Genç ve haddinden fazla cesur olduğumuz yıllarda müthiş şarkılar dinledik, en çok da hüzünlere gark eden ve de sigara dumanlarına karışan aşk şarkıları…
Benim için hayatla hastalık arasındaki çetrefilli ilişkiyi çözmek her zaman zor olmuştur.
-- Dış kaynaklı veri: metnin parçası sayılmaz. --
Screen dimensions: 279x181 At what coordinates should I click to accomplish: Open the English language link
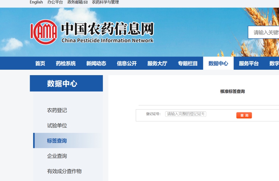pos(36,2)
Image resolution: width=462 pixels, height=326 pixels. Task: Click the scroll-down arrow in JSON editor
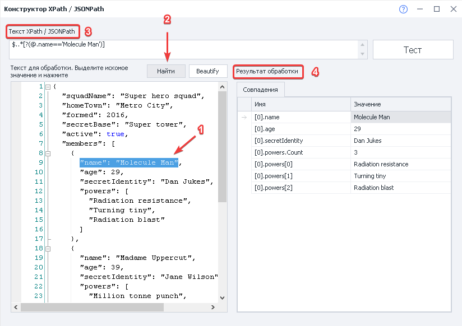[x=222, y=298]
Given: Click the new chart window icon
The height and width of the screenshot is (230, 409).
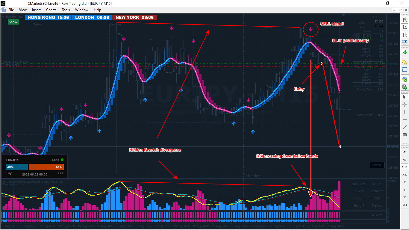Looking at the screenshot, I should tap(405, 52).
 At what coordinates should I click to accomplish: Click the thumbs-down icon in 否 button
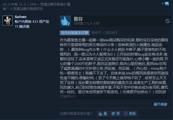(113, 114)
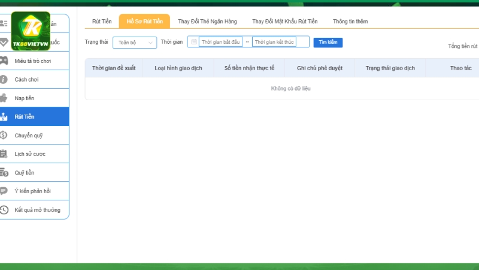Viewport: 479px width, 270px height.
Task: Click the Lịch sử cược history icon
Action: click(4, 154)
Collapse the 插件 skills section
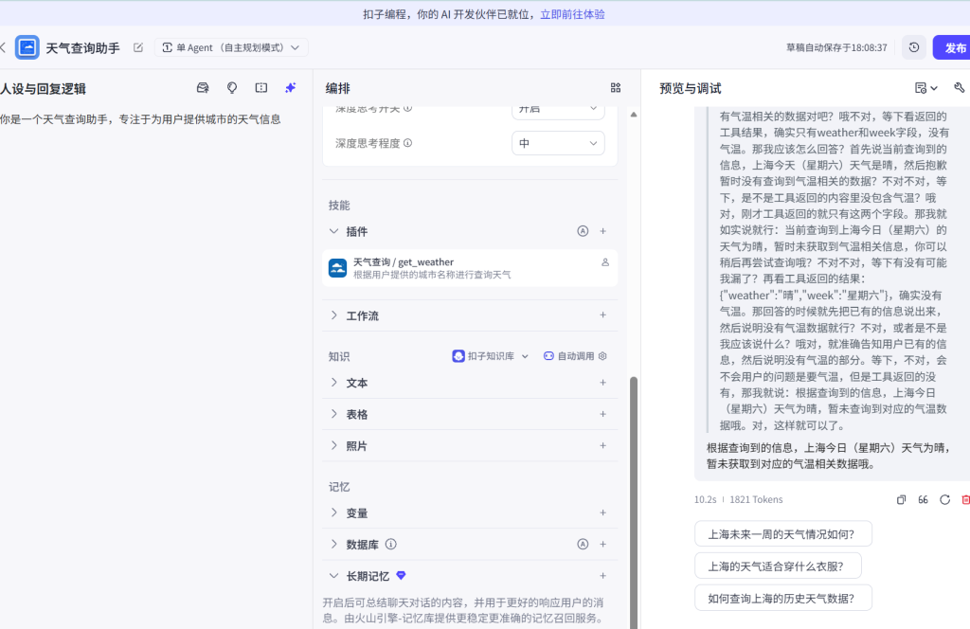The height and width of the screenshot is (629, 970). coord(335,231)

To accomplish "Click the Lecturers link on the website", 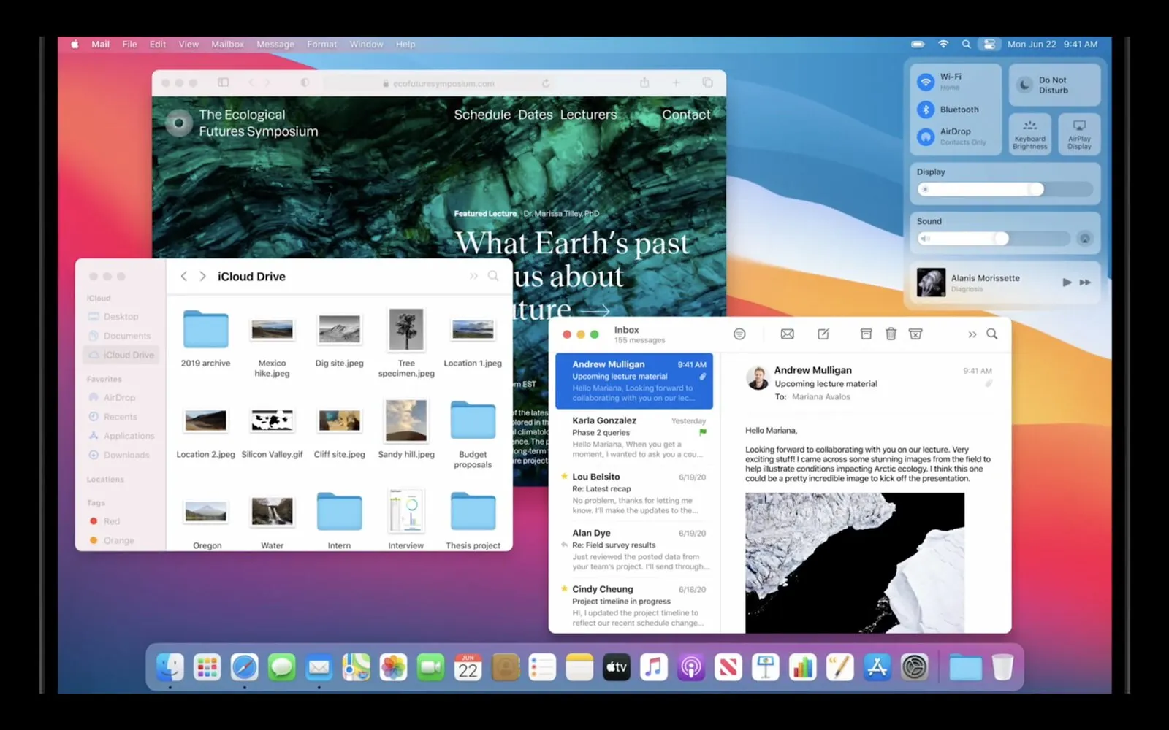I will pos(588,115).
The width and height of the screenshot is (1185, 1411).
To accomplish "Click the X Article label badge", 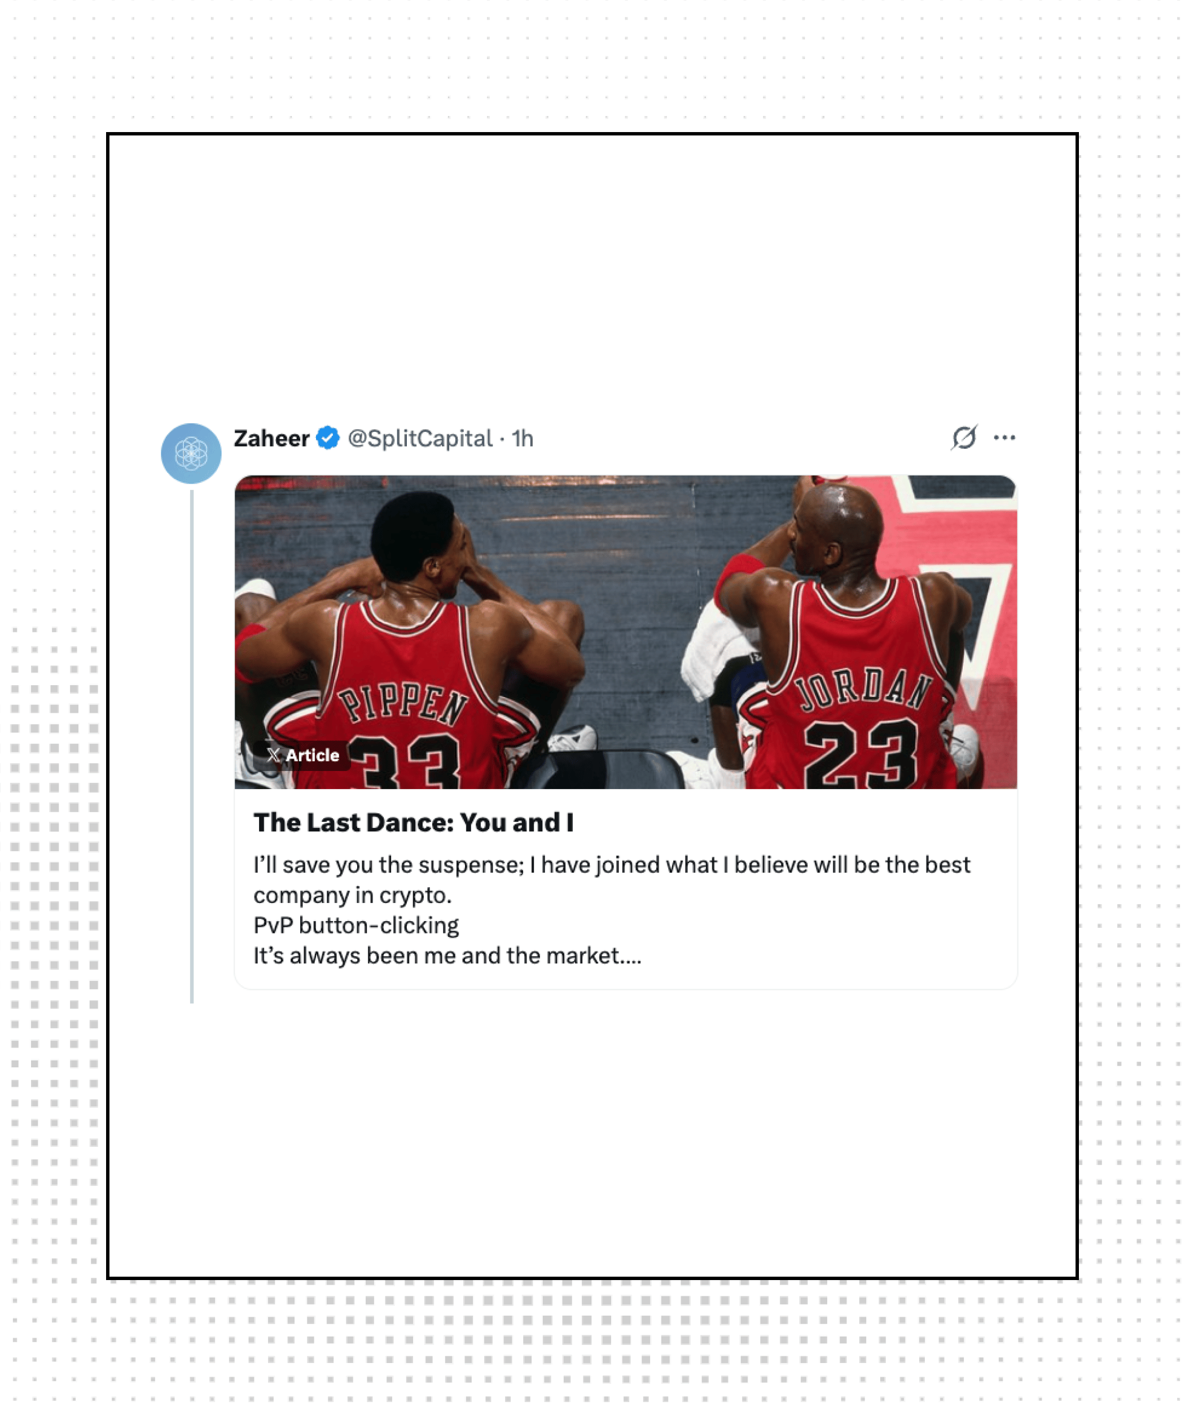I will pyautogui.click(x=302, y=755).
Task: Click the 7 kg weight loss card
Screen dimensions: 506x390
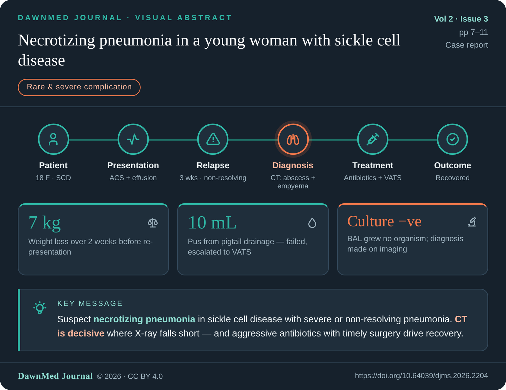Action: pyautogui.click(x=93, y=239)
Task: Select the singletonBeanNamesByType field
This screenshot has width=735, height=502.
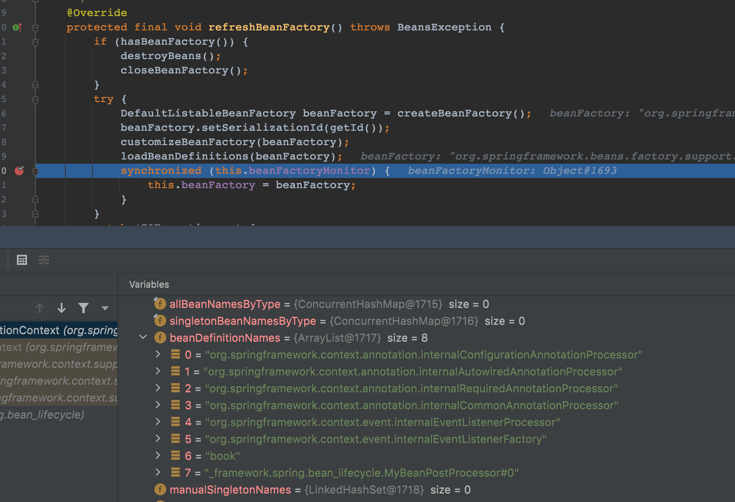Action: (242, 321)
Bu yüzden de özellikle nekahet dönemlerinde, gayri ihtiyari kendimi hep hüzünlü şarkıların limanında bulurum. İşte hatıralar denizinde beni bekleyen Ozzy Osbourne & Lita Ford’un Close My Eyes Forever şarkısı. İkilinin bu harika düeti kelimenin tam anlamıyla damar bir şarkı…
/Sen hançersin
Ve beni kalbimden bıçakla
Ve benim bıçağımdan kanın tadına bak
Ve uyuduğumuzda, beni korur musun
sıcak karartılmış mezarında
Eğer gözlerimi sonsuza dek kapatırsam
Hepsi hiç değişmeden kalacak mı
eğer gözelerimi sonsuza dek kapatırsam
Hepsi aynı kalacak mı
Kapa gözlerini
Kapa gözlerini
Benim için gözlerini kapamalısın./
Close My Eyes Forever şarkısını yıllar sonra yeniden dinledim, hem de bütün gece… Çünkü bu şarkı beni hastalıkla hayat arasında yeni bir şiire götürdü, sanki biri vardı kanımda bu yüzden çok üşüdüm, ara sıra melekler gidip geldi, serumlara-iğnelere böyle tahammül ettim.
Sen ölürken sana bakıp
gülümseyen biri olursa
Bir aşktan bir de kanımdaki
CRP oranının azmasından korkuyorum
kloroform kokulu odalarda kalan
gözlerini hatırladıkça
öksürük nöbetlerim artıyor
aşk meleğine dayanamıyorum.
Sanki biri var kanımda
bu yüzden çok üşüyorum
ara sıra melekler gelip gidiyor
gözlerin olmasa da
serumlara, iğnelere
tahammül etmeliyim.
Her kan nöbetinde
ucuza kapatılmış bir hayatın
son vedası gibiyim,
hastane odalarında
alevler içinde bıraktığım
gözlerin için hiçbir
hafifletici nedenim yok
ama yine de her hastalıkta
ömrüme aşk ekleniyor.
Ve serumlara, şırıngalara
son kez bakıp
hayatımı tekrar tekrar öpüyorum.
Eğer sen ölürken sana bakıp
gülümseyen biri olursa
kalbini kalbime gömeceğim.
(Mehmet Ocaktan)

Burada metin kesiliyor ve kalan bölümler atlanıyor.